### Softmax Classification (with L2 Regularization)

For the multiclass classification problem, let $s_j$ be the score that a classifier assigns to class $j$, and let $y$ be the true class label. By interpreting the scores of the classifier as a set of unnormalized log probabilities, we can come up with the softmax loss function, which is essentially the KL divergence between the distribution assigning all probability mass to the correct class label and the distribution reported by the classifier. See http://cs231n.github.io/linear-classify/ for an excellent explanation of the softmax loss:

\begin{equation}
\ell(s) = - \log \frac{e^{s_y}}{\sum_{j = 1}^n e^{s_j}} = -s_y + \log \sum_{j = 1}^n e^{s_j}
\end{equation}

We will use the softmax loss to train a linear classifier as follows. Given labelled data $(x_1, y_1), (x_2, y_2),... (x_m, y_m)$, We wish to find a matrix $\Theta$ and an offset vector $\beta$ such that the scores given by $s^{(i)} = \Theta^T x_i + \beta$ minimize the loss:

\begin{equation}
\ell(X \Theta + \beta^T \mathbb{1}) = \frac{1}{m}\sum_{i = 1}^m \left[ - s^{(i)}_{y_i}  + \log \sum_{i = 1}^n \exp(s^{(i)}_j) \right]
\end{equation}

In this particular problem instance, we minimize the sum of the largest $p$ softmax losses, plus an L2 regularization term on the weight matrix $\Theta$. As before, let $s^{(i)} = \Theta^T x_i + \beta$ be the vector of scores for the data entry $(x_i, y_i)$. Then let $z$ be the vector such that:

\begin{equation}
z_i = -s^{(i)}_{y_i} + \log \sum_{j = 1}^n \exp(s^{(i)}_j)
\end{equation}

Our final problem is

\begin{equation*}
  \begin{aligned}
    &\text{minimize} && \sum_{l = 1}^p z_{[p]} + \|\Theta\|_2^2 \\
  \end{aligned}
\end{equation*}

With variables $\Theta$ and $\beta$ and data $(x_1, y_1), (x_2, y_2),... (x_m, y_m)$. Here, $z_{[p]}$ denotes the $p$th largest entry of $z$.


In [2]:
import cvxpy as cp
import numpy as np
import scipy as sp

# Variable declarations

import scipy.sparse as sps

def normalized_data_matrix(m, n, mu):
    if mu == 1:
        # dense
        A = np.random.randn(m, n)
        A /= np.sqrt(np.sum(A**2, 0))
    else:
        # sparse
        A = sps.rand(m, n, mu)
        A.data = np.random.randn(A.nnz)
        N = A.copy()
        N.data = N.data**2
        A = A*sps.diags([1 / np.sqrt(np.ravel(N.sum(axis=0)))], [0])

    return A

np.random.seed(0)
k = 20  # Number of classes
m = 100 # Number of instances
n = 50  # Dimension of each instance
p = 5   # p-largest
X = normalized_data_matrix(m,n,1) # Randomly generated data
Y = np.random.randint(0, k, m) # Randomly generated class scores



# Problem construction
problems = []
opt_vals = []

# Problem 1 (Unconstrained)
Theta = cp.Variable(n,k)
beta = cp.Variable(1,k)
obs = cp.vstack([-(X[i]*Theta + beta)[Y[i]] + cp.log_sum_exp(X[i]*Theta + beta) for i in range(m)])
prob1 = cp.Problem(cp.Minimize(cp.sum_largest(obs, p) + cp.sum_squares(Theta)))

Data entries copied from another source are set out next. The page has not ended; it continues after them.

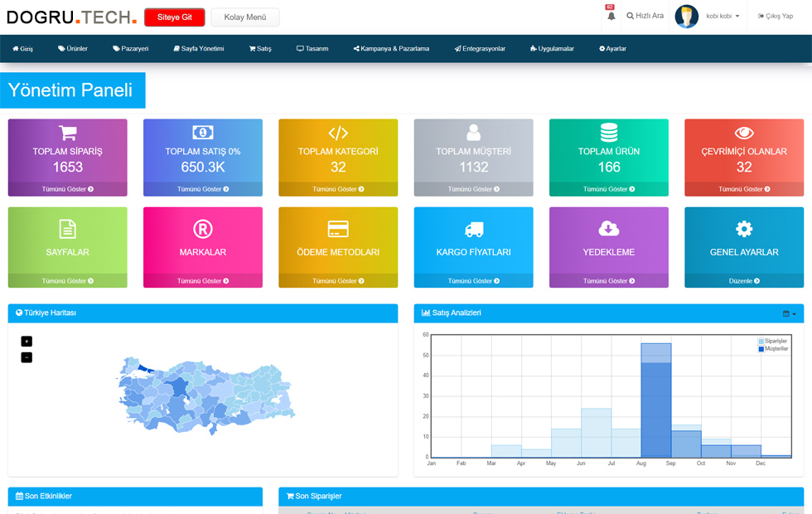Viewport: 812px width, 514px height.
Task: Click the registered trademark icon in Markalar
Action: click(203, 229)
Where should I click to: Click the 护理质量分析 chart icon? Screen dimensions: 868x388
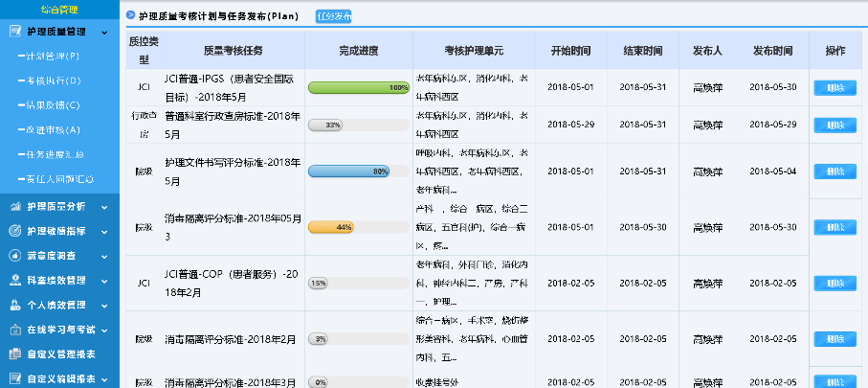(x=15, y=206)
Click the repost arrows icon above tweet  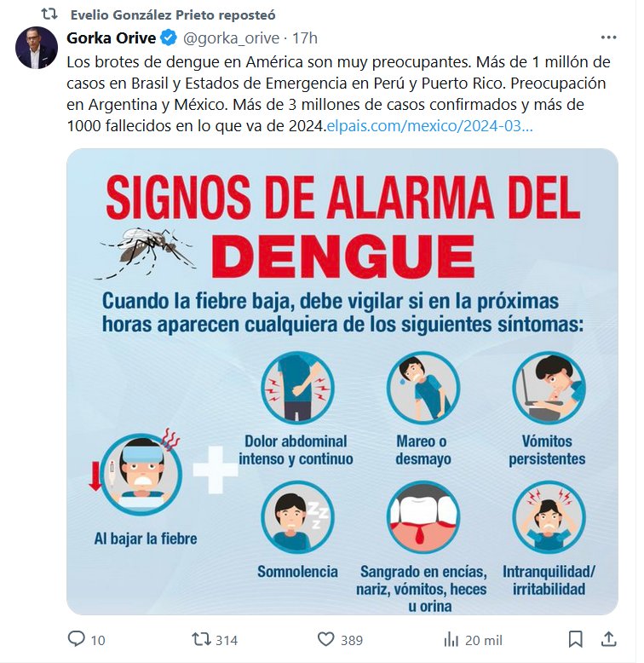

# Problem 2 (Epigraph form)
def one_hot(y, k):
    m = len(y)
    return sps.coo_matrix((np.ones(m), (np.arange(m), y)), shape=(m, k)).todense()

Theta2 = cp.Variable(n,k)
beta2 = cp.Variable(1, k)
t = cp.Variable(m)
texp = cp.Variable(m)
f = cp.sum_largest(t+texp, p) + cp.sum_squares(Theta2)
C = []
C.append(cp.log_sum_exp(X*Theta2 + np.ones((m, 1))*beta2, axis=1) <= texp)
Yi = one_hot(Y, k)
C.append(t == cp.vstack([-(X[i]*Theta2 + beta2)[Y[i]] for i in range(m)]))
prob2 = cp.Problem(cp.Minimize(f), C)

# Problem collection

# Single problem collection
problem1Dict = {
    "problemID" : "max_softmax_0",
    "problem"   : prob1,
    "opt_val"   : None
}
problem2Dict = {
    "problemID" : "max_softmax_epigraph_0",
    "problem"   : prob2,
    "opt_val"   : None
}
problems = [problem1Dict, problem2Dict]



# For debugging individual problems:
if __name__ == "__main__":
    def printResults(problemID = "", problem = None, opt_val = None):
        print(problemID)
        problem.solve()
        print("\tstatus: {}".format(problem.status))
        print("\toptimal value: {}".format(problem.value))
        print("\ttrue optimal value: {}".format(opt_val))
    printResults(**problems[0])
    printResults(**problems[1])


max_softmax_0
	status: optimal
	optimal value: 14.9433288172
	true optimal value: None
max_softmax_epigraph_0
	status: optimal
	optimal value: 14.9433288162
	true optimal value: None